Nearly 60 killed in twin bombing attacks in Baghdad market
BAGHDAD -- Militants attacked an outdoor market on Sunday in eastern Baghdad, killing at least 59 people and wounding nearly 100, officials said.
A bomb ripped through the crowded Mredi market in the Shiite district of Sadr City, a police officer said. Minutes later, a suicide bomber blew himself up amid the crowd that had gathered at the site of the first bombing, he added.
Interior Ministry spokesman Sad Main said the bombings killed 38 people and wounded another 62.
Multiple hospital officials later increased the casualty toll to 59 dead and 95 wounded. All officials spoke on condition of anonymity as they were not authorized to release information.
The attack was the deadliest in a wave of recent explosions that have targeted commercial areas in and outside Baghdad.
In the town of Mahmoudiya, about 20 miles south of Baghdad, three shoppers were killed and 10 wounded in a bomb explosion, another police officer said. Four others were killed in a separate bomb attack in Baghdad's southern Dora neighborhood, he added.
The Islamic State of Iraq and Syria (ISIS)-affiliated Aamaq news agency later claimed responsibility for the Sadr City bombings. The militant Sunni Muslim group controls key areas in northern and western Iraq and regularly targets government forces, civilians and especially Shiites, who ISIS regards as heretics.

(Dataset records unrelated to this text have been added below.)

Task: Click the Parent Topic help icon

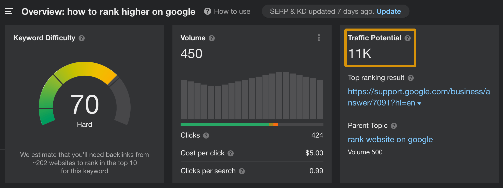Action: point(394,126)
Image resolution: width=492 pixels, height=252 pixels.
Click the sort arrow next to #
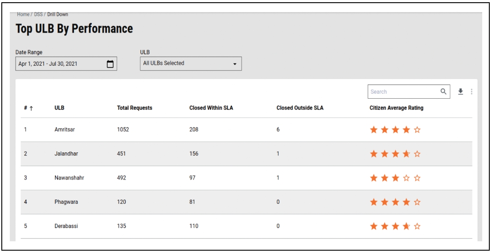click(x=31, y=108)
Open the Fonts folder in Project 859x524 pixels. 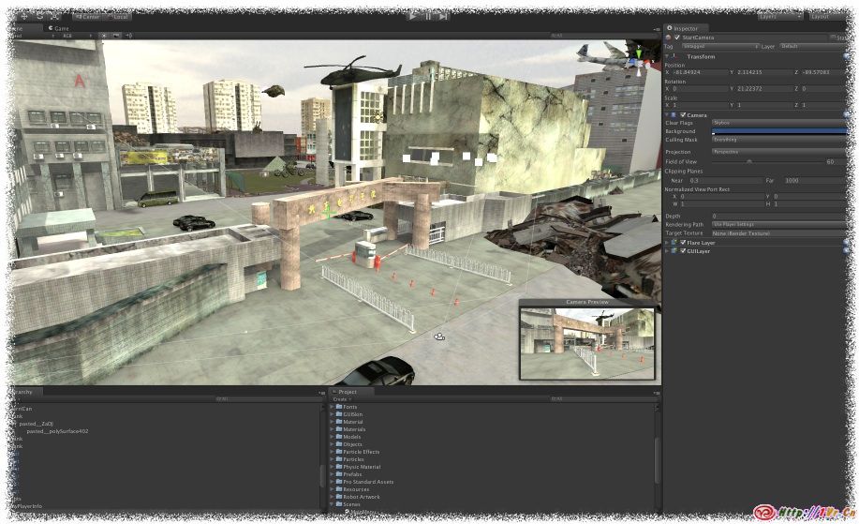tap(349, 407)
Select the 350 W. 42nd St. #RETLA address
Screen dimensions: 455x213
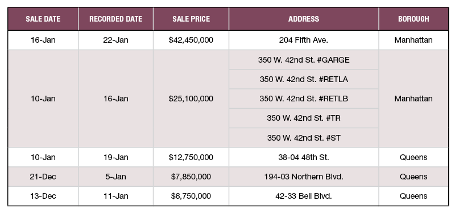[x=304, y=79]
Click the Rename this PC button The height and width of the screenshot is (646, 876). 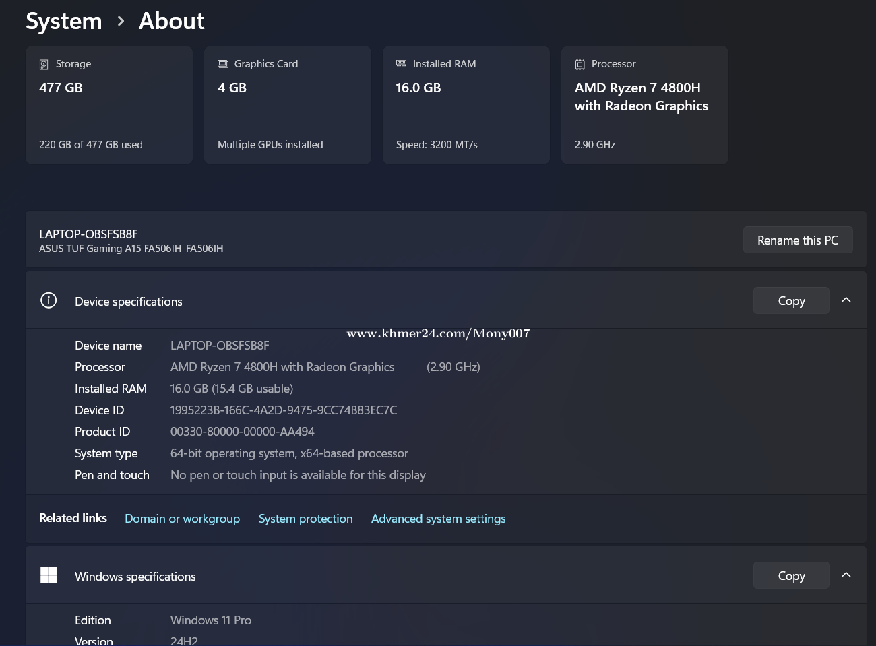797,240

The attacks came hours after security forces repelled an attack by ISIS militants on the capital's western suburb of Abu Ghraib, officials said.
Three suicide car bombers struck a security force barracks as gunmen opened fire, according to two police officers. At least 12 members of government and paramilitary security forces were killed and 35 wounded, they added. The clashes left a silo on fire, they said.
The commander of military operations in western Baghdad, Maj. Gen Saad Harbiya, said the situation is "under control" and a local curfew has been imposed.
Abu Ghraib, about 18 miles from downtown Baghdad, is the location of a prison of the same name where U.S. troops committed notorious abuses against Iraqi detainees following the 2003 invasion. Citing the unstable security situation in the surrounding area, Iraqi authorities closed the prison in April 2014.
It is halfway between Baghdad and Fallujah, which is controlled by ISIS. Security forces prevented ISIS from seizing Abu Ghraib when the extremists swept across northern and western Iraq in the summer of 2014.